Le voyage d’Erwan - Part 2







En 1800, il sauva son commandant de la vengeance d’esclaves en perçant sa poitrine de sa propre épée pour les faire reculer d’effroi et de respect. Il scella ainsi de son sang son lien aux peuples d’Afrique et à l’espèce humaine toute entière.
Une autre fois, au pôle, son navire bloqué par les glaces, il fut retrouvé allongé, transi de froid, gelé jusqu’au cœur et perdit trois doigts quand on voulut le relever, la chair quittant les os. Erwan vécut le doute et la solitude par sa seule volonté car il pensait que c’était une épreuve indispensable, incontournable. Il était devenu riche de tous ces efforts, ces contraintes, ces violences qu’il s’était infligé. Il avait cherché, persévéré et souffert, mais il avait grandi, il s’était élevé.
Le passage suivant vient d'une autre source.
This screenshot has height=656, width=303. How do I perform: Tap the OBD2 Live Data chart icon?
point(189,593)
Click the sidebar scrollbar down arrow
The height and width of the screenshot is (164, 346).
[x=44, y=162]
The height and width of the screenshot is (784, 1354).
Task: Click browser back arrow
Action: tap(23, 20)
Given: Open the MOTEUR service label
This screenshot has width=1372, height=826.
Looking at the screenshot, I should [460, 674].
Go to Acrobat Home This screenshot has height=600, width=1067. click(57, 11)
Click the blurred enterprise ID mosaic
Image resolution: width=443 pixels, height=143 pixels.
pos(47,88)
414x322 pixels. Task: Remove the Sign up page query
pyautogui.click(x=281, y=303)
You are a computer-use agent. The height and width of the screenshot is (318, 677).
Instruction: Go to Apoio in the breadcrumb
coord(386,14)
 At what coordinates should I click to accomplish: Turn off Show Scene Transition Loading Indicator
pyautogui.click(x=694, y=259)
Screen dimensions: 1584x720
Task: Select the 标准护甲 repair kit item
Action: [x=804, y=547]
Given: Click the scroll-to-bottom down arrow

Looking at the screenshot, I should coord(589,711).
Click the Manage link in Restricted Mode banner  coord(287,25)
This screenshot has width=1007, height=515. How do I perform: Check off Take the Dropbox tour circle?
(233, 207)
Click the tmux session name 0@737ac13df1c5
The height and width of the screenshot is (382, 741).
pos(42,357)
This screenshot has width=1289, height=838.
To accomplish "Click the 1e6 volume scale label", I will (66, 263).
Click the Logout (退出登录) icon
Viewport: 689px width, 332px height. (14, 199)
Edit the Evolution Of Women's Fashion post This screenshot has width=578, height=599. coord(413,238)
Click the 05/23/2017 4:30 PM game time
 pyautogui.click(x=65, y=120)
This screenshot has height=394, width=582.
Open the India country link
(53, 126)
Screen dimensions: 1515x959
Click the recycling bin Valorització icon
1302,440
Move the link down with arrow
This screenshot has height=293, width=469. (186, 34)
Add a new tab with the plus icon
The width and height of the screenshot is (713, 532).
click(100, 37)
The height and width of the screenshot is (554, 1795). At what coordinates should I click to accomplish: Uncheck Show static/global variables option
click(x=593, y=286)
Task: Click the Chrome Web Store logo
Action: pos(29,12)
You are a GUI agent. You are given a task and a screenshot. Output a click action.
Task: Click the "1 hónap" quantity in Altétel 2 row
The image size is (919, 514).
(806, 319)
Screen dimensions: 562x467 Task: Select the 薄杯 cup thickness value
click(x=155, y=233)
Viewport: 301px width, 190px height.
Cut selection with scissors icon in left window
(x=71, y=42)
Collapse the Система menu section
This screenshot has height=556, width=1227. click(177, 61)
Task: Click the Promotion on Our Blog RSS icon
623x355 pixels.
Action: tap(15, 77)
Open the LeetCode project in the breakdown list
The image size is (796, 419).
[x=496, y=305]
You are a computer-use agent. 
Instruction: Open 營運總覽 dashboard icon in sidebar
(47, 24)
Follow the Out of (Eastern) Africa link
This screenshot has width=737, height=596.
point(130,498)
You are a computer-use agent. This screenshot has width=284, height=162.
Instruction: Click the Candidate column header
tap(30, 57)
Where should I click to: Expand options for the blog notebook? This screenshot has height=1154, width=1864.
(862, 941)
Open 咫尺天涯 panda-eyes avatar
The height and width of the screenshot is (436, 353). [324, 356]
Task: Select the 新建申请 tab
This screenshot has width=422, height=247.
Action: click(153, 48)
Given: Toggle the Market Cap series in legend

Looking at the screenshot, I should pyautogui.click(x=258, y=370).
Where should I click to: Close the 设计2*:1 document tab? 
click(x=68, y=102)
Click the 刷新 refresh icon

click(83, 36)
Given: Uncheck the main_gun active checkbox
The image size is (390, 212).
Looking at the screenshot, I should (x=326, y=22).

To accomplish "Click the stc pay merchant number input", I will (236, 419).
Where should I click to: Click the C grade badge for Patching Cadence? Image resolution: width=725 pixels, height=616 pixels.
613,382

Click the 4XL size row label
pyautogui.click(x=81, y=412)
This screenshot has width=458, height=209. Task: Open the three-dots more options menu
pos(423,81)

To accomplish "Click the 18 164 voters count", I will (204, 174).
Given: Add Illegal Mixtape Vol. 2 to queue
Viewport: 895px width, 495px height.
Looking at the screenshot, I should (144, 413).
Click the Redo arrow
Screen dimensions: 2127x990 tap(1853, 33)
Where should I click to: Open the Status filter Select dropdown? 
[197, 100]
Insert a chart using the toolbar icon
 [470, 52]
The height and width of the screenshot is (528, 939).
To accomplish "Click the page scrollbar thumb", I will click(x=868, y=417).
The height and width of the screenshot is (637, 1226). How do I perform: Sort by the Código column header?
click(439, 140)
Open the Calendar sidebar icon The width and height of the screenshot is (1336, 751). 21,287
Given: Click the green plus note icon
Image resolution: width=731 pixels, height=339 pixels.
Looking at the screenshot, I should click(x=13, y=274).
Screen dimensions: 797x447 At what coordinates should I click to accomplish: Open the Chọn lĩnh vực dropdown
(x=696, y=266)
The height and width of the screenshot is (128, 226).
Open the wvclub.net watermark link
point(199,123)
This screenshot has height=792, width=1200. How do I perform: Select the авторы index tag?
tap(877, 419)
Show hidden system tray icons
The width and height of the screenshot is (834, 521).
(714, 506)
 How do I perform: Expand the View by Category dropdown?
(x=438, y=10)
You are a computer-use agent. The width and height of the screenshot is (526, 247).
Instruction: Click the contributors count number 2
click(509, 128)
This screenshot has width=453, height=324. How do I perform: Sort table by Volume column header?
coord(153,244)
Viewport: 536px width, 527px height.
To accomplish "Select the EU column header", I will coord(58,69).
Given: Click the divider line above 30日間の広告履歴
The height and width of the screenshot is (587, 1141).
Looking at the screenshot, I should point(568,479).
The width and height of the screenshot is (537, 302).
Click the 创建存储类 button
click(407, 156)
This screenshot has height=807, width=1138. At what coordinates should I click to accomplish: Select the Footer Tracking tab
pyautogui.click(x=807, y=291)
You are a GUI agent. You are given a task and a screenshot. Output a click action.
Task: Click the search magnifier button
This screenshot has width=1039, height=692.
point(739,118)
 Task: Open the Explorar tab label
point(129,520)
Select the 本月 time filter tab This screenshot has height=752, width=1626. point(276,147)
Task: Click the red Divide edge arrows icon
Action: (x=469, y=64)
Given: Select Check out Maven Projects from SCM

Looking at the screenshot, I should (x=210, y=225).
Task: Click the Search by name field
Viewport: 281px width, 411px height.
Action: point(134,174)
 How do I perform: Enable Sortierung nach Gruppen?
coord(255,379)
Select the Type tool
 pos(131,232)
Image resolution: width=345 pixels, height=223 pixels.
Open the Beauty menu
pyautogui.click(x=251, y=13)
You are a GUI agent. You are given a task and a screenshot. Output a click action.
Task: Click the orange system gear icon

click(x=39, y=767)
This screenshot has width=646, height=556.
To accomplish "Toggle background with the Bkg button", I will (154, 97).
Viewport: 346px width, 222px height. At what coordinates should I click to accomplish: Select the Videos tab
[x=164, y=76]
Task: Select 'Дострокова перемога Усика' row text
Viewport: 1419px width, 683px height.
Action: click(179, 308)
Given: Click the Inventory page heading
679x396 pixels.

Il s’acquittait de tout désormais avec une relative facilité, il paraissait solide et forçait l’admiration.
Il semblait pareil à son vaisseau, opulent, généreux et infatigable, prêt à hisser la voile dès que nécessaire pour partir gorger les soutes de nouvelles richesses.
Il s’était grisé d’aventures, avait parcouru les océans, fait le tour de la terre et rêvé du ciel.
Le Surveillant
La nuit quand les matelots se réunissaient pour fumer et boire et qu’il avait lui-même abusé du vieux rhum ramené des Antilles, il se prenait souvent à les haranguer :
« Nous ne devons connaître que l’errance, nous ne devons savoir que la rupture du départ. Partir est la destination et peu importe le chemin, être roi ou valet importe peu, puisqu’il s’agit d’être libre et meilleur.
Vivons dans le transit, passons comme une comète, ni d’ici, ni d’ailleurs, lumière et inquiétude à la fois.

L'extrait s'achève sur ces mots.